Selected extract>
'''
Until it split off in the mid-19th century, the city of New Britain was part of the town of Farmington. This summer and fall, New Britain Museum of American Art pays homage to its city’s “mother.”

An exhibit titled “Art in Farmington Village” showcases 18th- to 20th-century artists who congregated in and were inspired by Farmington’s gently rolling hills, lush woodlands, verdant fields, quiet country lanes, pretty architectural elements and two- and four-legged inhabitants.

While not as celebrated as Old Lyme and Cos Cob, whose art colonies gave birth to and nurtured American impressionism, Farmington had its own cluster of like-minded creatives. These artistic kindred spirits were fond of capturing images of the countryside as well as images of themselves.
'''
Record extracts>
'''
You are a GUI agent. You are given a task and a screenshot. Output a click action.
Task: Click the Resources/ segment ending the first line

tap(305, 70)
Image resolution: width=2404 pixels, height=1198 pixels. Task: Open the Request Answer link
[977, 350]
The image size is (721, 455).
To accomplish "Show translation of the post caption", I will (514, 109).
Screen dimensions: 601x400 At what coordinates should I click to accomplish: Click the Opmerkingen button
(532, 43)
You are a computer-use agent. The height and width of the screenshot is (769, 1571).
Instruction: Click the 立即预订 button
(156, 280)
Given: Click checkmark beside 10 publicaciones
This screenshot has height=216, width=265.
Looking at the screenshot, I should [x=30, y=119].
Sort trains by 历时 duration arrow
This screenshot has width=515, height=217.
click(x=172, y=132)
'''
The tasks>
1. In the Farmington art text above, type out the part that begins at the words "An exhibit titled" and stops after "and four-legged inhabitants.".
2. Answer these from the Farmington art text above:
(a) Which town was the city of New Britain part of until the mid-19th century?
(b) What is the title of the exhibit?
(c) Which two places had art colonies that gave birth to and nurtured American impressionism?

Final results>
1.
An exhibit titled “Art in Farmington Village” showcases 18th- to 20th-century artists who congregated in and were inspired by Farmington’s gently rolling hills, lush woodlands, verdant fields, quiet country lanes, pretty architectural elements and two- and four-legged inhabitants.

2.
(a) Farmington
(b) "Art in Farmington Village"
(c) Old Lyme and Cos Cob